Ruth is a stranger in a strange land. And yet Ruth is willing to stay in this alien land and love the woman who is the mother of her deceased husband. Sometimes I don't understand the logic of those who are the lectionary choosers, but in this case the pairing of these stories is quite evident. The story of Ruth shows clearly what it means to love your neighbor. In this story, neighbor is not the friendly face over the fence. Neighbor is not folks I like down the street. Neighbor is not the like minded people I gather with for mutual whining about how the system is broken. In the story of Ruth, the one to be loved, the neighbor, looks different, sounds different, and even more earth shattering, believes in a different God altogether.   

We have been hearing from Mark for weeks now these stories of discipleship. Discipleship is about being healed from blindness, it's about seeing with new eyes. Discipleship is about being baptized into the life, death, and resurrection of Jesus. Discipleship is to walk with the poor. Discipleship is to be in relationship with all of God's creation, and to protect the most vulnerable of God's creation. Discipleship is to cast off the idol, to lay down that which is killing you. Discipleship is to live one's life as if God matters. Discipleship is to show forth the truth that Love wins. 

It isn't complicated, but it is mighty difficult. We see the difficulty everywhere we look, we hear the difficulty over and over again. But we know that love unites, love reconciles, love heals. To love one another is to approach every encounter with mercy and compassion. To love one another is to approach every encounter expecting to meet Jesus. To love one another is to expect your own transformation in the encounter. To love one another brings us closer to the kingdom of God. To love one another is to make a truly daring and authentic decision, in the face of uncertainty, in the face of division, in the face of fragmentation, to love one another is to say yes to God's possibility.

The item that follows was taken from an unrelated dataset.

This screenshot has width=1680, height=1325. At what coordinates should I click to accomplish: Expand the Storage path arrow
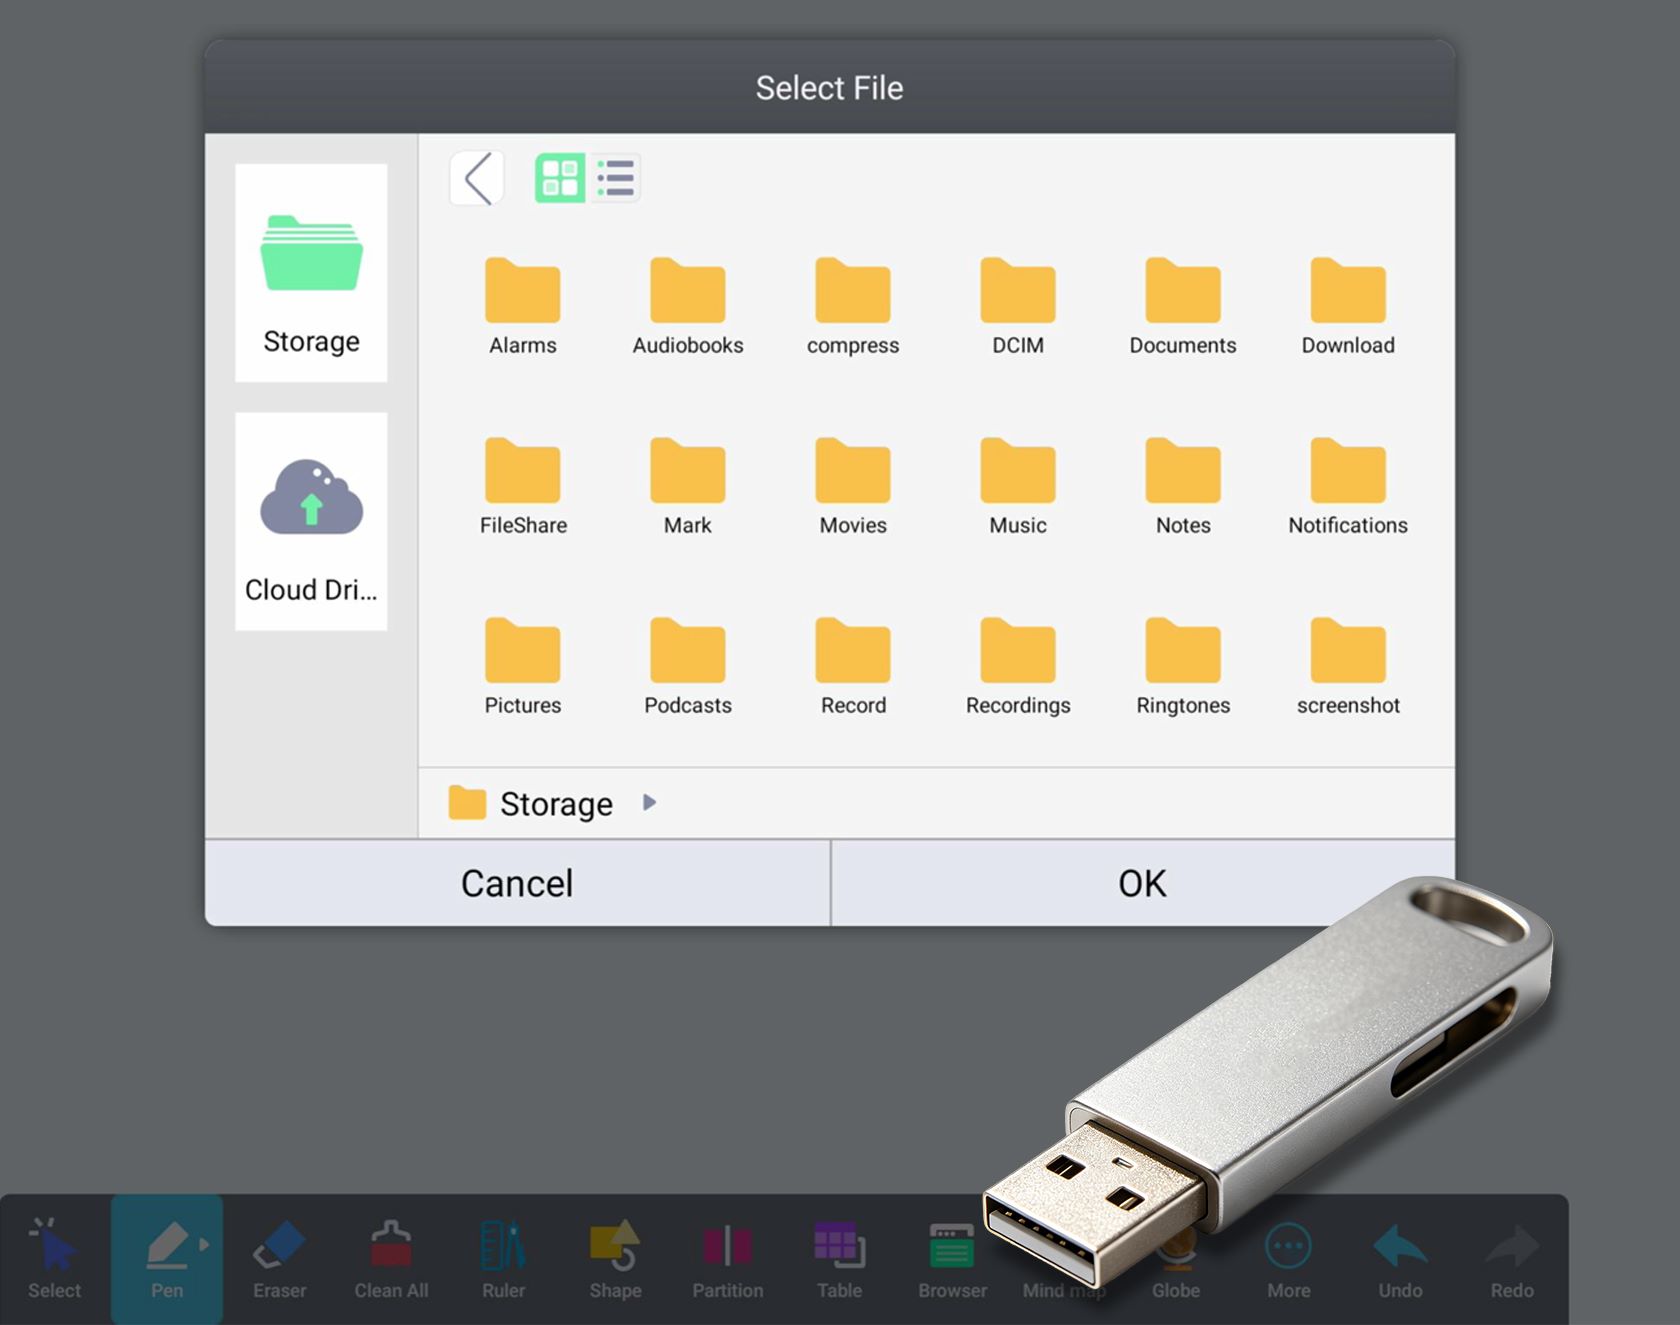(x=649, y=803)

We are mistaken about God's love and God's kingdom when we approach the other with the intent to convince them of our rightness. We are mistaken when an agenda of judgement supersedes a posture of grace. We are mistaken when we let ideological difference get in the way of reconciliation and healing. We are mistaken when we believe the kingdom is about a seating chart. We are mistaken when we believe the kingdom is about power. We are mistaken when we embrace exclusion and hate as a way God acts in this world. We are mistaken when we believe perfection has something to do with God's expectation of us. 

To love one another is to want the other's well being as much as or more than your own. To love one another is to be God's agent of healing and wholeness, to be God's agent of resurrection in all places in which we find ourselves. To love one another is to let the brokenness in our hearts reach across all boundaries and meet the brokenness in the other's heart to find some sort of common ground. To love one another is to feed your neighbor, literally. To love one another is look into the eyes of the one across the aisle and to actually see another who is also God's beloved. To love one another is to show the world that division and death are not the final word, indeed, the final word is Love wins.